> [Set exercise]
Copy out the records word for word, beginning with the line that contains "View the woman" and continuing through the last line of the records.

> [Entries shown]
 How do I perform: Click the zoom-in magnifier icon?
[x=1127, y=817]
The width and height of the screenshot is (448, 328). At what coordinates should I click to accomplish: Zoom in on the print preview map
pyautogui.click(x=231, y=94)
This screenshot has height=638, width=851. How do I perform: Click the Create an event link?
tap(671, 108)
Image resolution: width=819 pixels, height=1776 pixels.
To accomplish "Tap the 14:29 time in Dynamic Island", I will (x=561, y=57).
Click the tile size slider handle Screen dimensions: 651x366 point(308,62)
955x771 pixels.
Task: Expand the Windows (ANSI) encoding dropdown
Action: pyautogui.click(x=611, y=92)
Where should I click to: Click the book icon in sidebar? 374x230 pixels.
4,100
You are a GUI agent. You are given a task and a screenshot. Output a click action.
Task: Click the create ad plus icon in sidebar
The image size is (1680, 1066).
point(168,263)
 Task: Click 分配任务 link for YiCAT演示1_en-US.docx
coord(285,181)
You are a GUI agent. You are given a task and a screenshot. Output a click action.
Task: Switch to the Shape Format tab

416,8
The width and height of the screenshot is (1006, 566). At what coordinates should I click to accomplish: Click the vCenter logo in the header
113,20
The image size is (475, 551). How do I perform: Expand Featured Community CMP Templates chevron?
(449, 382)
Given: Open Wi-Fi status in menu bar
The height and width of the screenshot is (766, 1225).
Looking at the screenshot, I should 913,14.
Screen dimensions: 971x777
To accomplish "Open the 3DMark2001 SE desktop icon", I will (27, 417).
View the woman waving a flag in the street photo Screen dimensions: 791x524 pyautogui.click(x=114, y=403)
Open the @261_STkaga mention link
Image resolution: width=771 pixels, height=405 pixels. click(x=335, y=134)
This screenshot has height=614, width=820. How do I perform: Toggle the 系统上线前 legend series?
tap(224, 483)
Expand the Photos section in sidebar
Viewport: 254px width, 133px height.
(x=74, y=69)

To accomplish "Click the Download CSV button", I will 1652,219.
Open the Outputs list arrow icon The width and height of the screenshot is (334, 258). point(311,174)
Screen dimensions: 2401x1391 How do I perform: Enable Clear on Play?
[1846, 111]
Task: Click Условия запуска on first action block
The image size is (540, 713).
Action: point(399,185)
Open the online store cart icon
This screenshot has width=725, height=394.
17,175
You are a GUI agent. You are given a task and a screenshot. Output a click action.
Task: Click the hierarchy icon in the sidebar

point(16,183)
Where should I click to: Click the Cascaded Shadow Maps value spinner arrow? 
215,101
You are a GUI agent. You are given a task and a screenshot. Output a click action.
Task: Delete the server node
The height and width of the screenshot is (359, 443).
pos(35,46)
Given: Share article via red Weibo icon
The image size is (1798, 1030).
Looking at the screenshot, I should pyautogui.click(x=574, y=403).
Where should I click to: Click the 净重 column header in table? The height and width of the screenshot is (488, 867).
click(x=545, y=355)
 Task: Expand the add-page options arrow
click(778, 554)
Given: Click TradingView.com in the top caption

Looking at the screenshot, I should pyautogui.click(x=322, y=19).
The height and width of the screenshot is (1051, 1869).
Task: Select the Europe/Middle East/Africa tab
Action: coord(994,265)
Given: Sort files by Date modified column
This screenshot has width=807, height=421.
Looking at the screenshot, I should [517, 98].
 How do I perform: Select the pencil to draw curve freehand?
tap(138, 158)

> [Response to the exercise]
View the woman waving a flag in the street photo Screen dimensions: 791x524 pyautogui.click(x=114, y=403)
Open the @261_STkaga mention link
Image resolution: width=771 pixels, height=405 pixels. click(x=335, y=134)
This screenshot has height=614, width=820. How do I perform: Toggle the 系统上线前 legend series?
tap(224, 483)
Expand the Photos section in sidebar
Viewport: 254px width, 133px height.
(x=74, y=69)

To accomplish "Click the Download CSV button", I will 1652,219.
Open the Outputs list arrow icon The width and height of the screenshot is (334, 258). point(311,174)
Screen dimensions: 2401x1391 How do I perform: Enable Clear on Play?
[1846, 111]
Task: Click Условия запуска on first action block
The image size is (540, 713).
Action: point(399,185)
Open the online store cart icon
This screenshot has width=725, height=394.
17,175
You are a GUI agent. You are given a task and a screenshot. Output a click action.
Task: Click the hierarchy icon in the sidebar

point(16,183)
Where should I click to: Click the Cascaded Shadow Maps value spinner arrow? 
215,101
You are a GUI agent. You are given a task and a screenshot. Output a click action.
Task: Delete the server node
The height and width of the screenshot is (359, 443).
pos(35,46)
Given: Share article via red Weibo icon
The image size is (1798, 1030).
Looking at the screenshot, I should pyautogui.click(x=574, y=403).
Where should I click to: Click the 净重 column header in table? The height and width of the screenshot is (488, 867).
click(x=545, y=355)
 Task: Expand the add-page options arrow
click(778, 554)
Given: Click TradingView.com in the top caption

Looking at the screenshot, I should pyautogui.click(x=322, y=19).
The height and width of the screenshot is (1051, 1869).
Task: Select the Europe/Middle East/Africa tab
Action: coord(994,265)
Given: Sort files by Date modified column
This screenshot has width=807, height=421.
Looking at the screenshot, I should [517, 98].
 How do I perform: Select the pencil to draw curve freehand?
tap(138, 158)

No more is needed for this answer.